期刊名称:Proceedings of the National Academy of Sciences
印刷版ISSN:0027-8424
电子版ISSN:1091-6490
出版年度:2021
卷号:118
期号:43
DOI:10.1073/pnas.2104847118
语种:English
出版社:The National Academy of Sciences of the United States of America
摘要:Significance
COVID-19 has shown severe pathogenicity in people with underlying diseases and in elderly people. It is necessary to elucidate the pathological conditions in patients with underlying diseases and in elderly patients. The use of appropriate animal models of COVID-19 is required for the development of pharmaceutical products; however, usually healthy young animals are used as experimental animals. Cynomolgus macaques with various clinical conditions and ages were infected with severe acute respiratory syndrome coronavirus 2 and there was a difference in pathological condition between young individuals and old-aged individuals with underlying diseases; therefore, the COVID-19 cynomolgus monkey model reflecting the pathophysiology of humans would be useful for elucidating the pathophysiology and developing therapeutic and prophylactic agents.

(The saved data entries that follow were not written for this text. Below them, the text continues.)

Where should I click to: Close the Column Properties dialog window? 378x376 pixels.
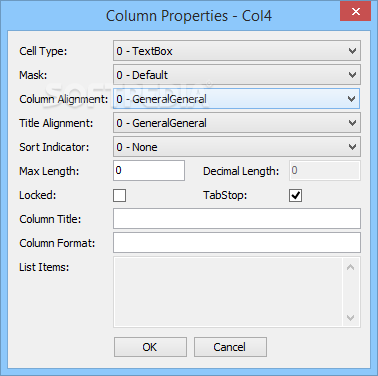[355, 12]
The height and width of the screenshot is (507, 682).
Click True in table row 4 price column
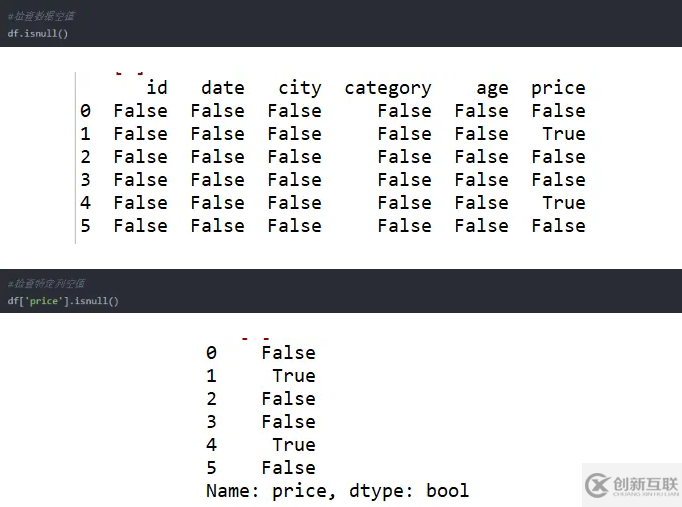[x=563, y=203]
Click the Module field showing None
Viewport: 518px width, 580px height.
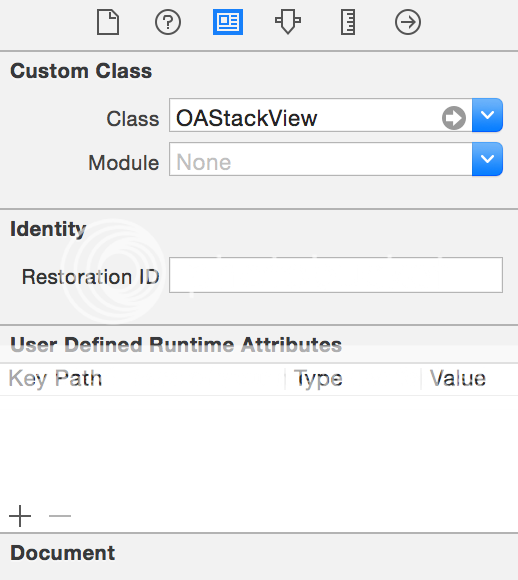320,159
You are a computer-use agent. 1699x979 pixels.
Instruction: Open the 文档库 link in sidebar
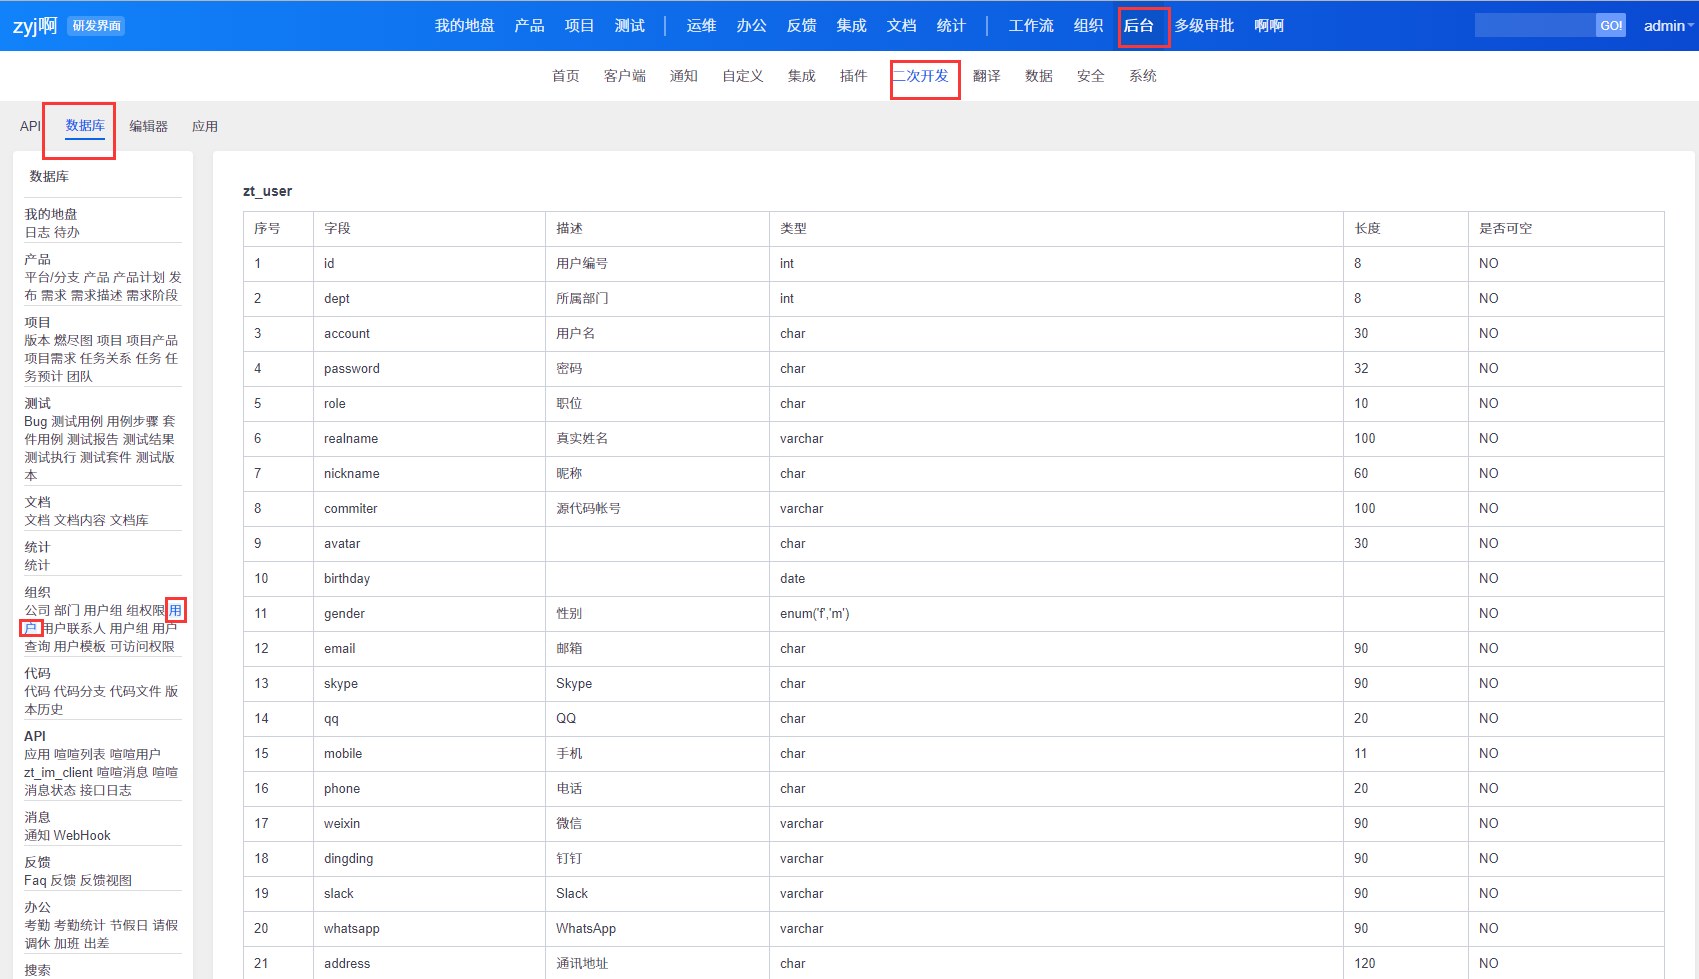129,521

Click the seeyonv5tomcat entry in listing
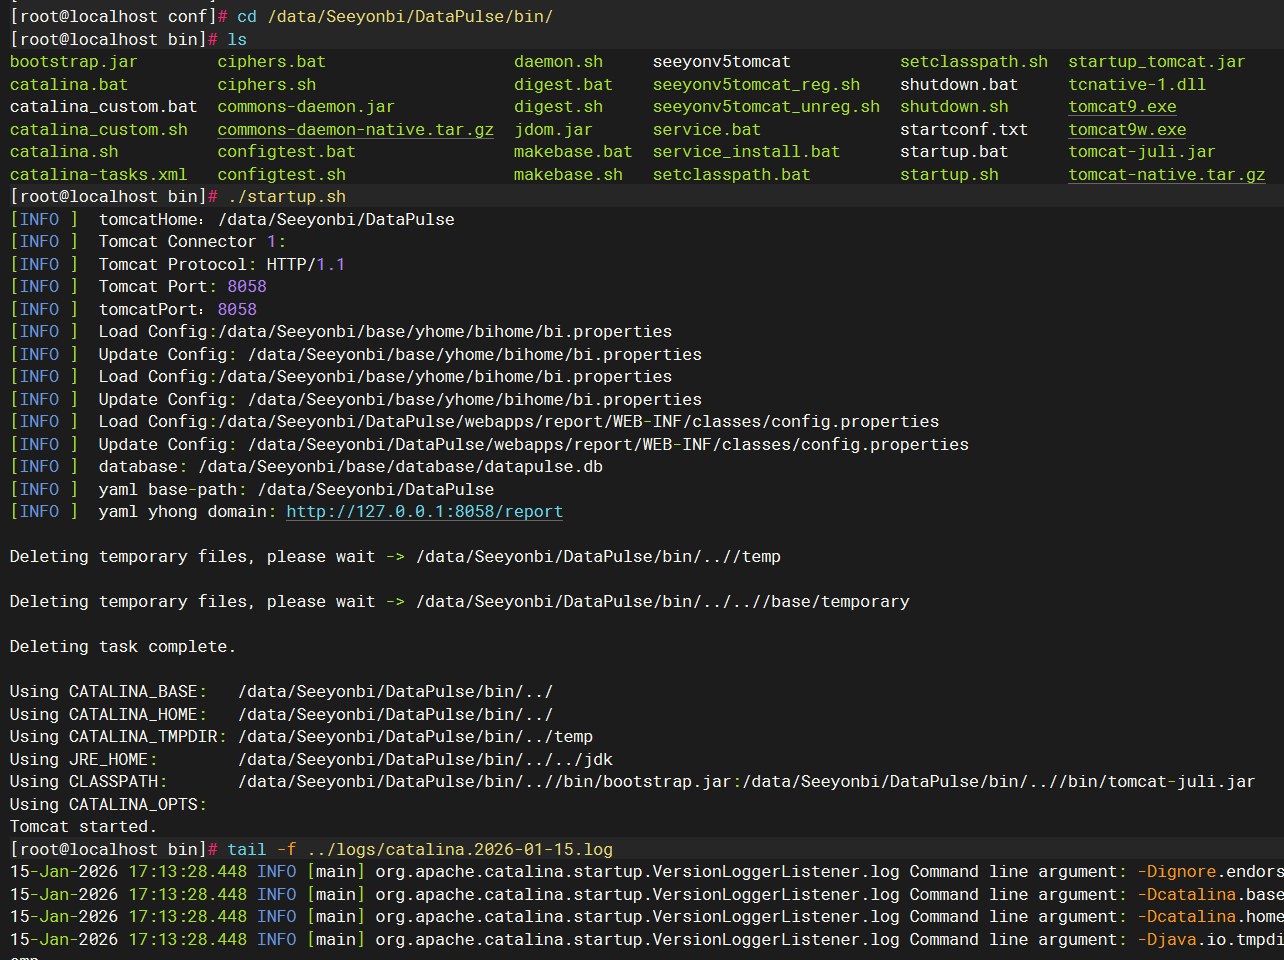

The pandemic of severe acute respiratory syndrome coronavirus 2 (SARS-CoV-2) is a global threat to human health and life. A useful pathological animal model accurately reflecting human pathology is needed to overcome the COVID-19 crisis. In the present study, COVID-19 cynomolgus monkey models including monkeys with underlying diseases causing severe pathogenicity such as metabolic disease and elderly monkeys were examined. Cynomolgus macaques with various clinical conditions were intranasally and/or intratracheally inoculated with SARS-CoV-2. Infection with SARS-CoV-2 was found in mucosal swab samples, and a higher level and longer period of viral RNA was detected in elderly monkeys than in young monkeys. Pneumonia was confirmed in all of the monkeys by computed tomography images. When monkeys were readministrated SARS-CoV-2 at 56 d or later after initial infection all of the animals showed inflammatory responses without virus detection in swab samples. Surprisingly, in elderly monkeys reinfection showed transient severe pneumonia with increased levels of various serum cytokines and chemokines compared with those in primary infection. The results of this study indicated that the COVID-19 cynomolgus monkey model reflects the pathophysiology of humans and would be useful for elucidating the pathophysiology and developing therapeutic agents and vaccines.